# Cutting Thin Lumber More Safely



## denray (Jan 5, 2008)

I have always cut all my lumber on the table saw. I do have have a nice table saw and always a stickler for a good fence and very much of a stickler at setting the fence very accurately correct.

Not setting the fence correctly can cause bad cuts and be very unsafe. 

I make my own table inserts out of HDPE plastic, because the saw is used in business by employees we have a SawStop brand for the obvious safety feature that they incorporate. 

I have always used the fence and homemade push boards, I was at one of the large tradeshow that my company exhibit in, I saw a quite unique tablesaw fixture that is made for ripping thin material. 
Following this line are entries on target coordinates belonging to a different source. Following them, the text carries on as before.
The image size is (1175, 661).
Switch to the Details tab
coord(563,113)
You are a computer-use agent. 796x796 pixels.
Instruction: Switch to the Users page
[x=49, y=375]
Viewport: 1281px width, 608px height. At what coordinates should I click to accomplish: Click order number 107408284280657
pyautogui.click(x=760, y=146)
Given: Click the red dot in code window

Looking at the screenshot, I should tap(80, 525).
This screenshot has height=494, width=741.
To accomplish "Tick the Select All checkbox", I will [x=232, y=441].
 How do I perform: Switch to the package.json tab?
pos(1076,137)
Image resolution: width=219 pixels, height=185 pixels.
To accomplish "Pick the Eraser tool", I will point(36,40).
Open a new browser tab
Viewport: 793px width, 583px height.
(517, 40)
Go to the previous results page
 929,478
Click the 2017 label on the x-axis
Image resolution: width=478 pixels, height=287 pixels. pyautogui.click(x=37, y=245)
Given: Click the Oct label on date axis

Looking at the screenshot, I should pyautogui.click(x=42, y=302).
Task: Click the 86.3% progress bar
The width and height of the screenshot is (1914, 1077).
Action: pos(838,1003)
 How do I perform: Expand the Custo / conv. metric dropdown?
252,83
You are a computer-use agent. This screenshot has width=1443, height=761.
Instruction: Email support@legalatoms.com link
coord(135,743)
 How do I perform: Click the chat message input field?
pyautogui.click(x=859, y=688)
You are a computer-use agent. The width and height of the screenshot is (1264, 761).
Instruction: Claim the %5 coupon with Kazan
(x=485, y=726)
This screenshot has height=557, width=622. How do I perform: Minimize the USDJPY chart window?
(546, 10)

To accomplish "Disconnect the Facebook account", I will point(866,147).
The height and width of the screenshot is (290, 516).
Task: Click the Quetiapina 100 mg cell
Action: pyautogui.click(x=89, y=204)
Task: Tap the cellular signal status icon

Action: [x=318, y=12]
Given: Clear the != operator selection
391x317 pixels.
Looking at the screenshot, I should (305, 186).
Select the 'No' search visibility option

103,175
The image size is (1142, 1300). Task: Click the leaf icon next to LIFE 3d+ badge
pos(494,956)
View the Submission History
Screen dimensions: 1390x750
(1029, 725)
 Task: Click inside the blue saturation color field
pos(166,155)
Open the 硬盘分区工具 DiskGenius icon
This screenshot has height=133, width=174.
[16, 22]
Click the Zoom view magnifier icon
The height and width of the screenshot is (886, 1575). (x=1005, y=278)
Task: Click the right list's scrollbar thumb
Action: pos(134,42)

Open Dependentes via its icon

I purchased one of these fixtures from the Rockler booth at the NGRC in Atlanta. Not sure if I would like it or not. Now after trying it, I do like it and would recommend to all people that would like to try cutting their own thin scratch built lumber for their own projects.







[/url]page 1 by Dennis Rayon, on Flickr[/IMG]








[/url]page 2 by Dennis Rayon, on Flickr[/IMG]

I am using a Diablo blade 60 tooth, cuts vert smooth, of course Cedar is very soft. this process is a little slow but safer than the other way.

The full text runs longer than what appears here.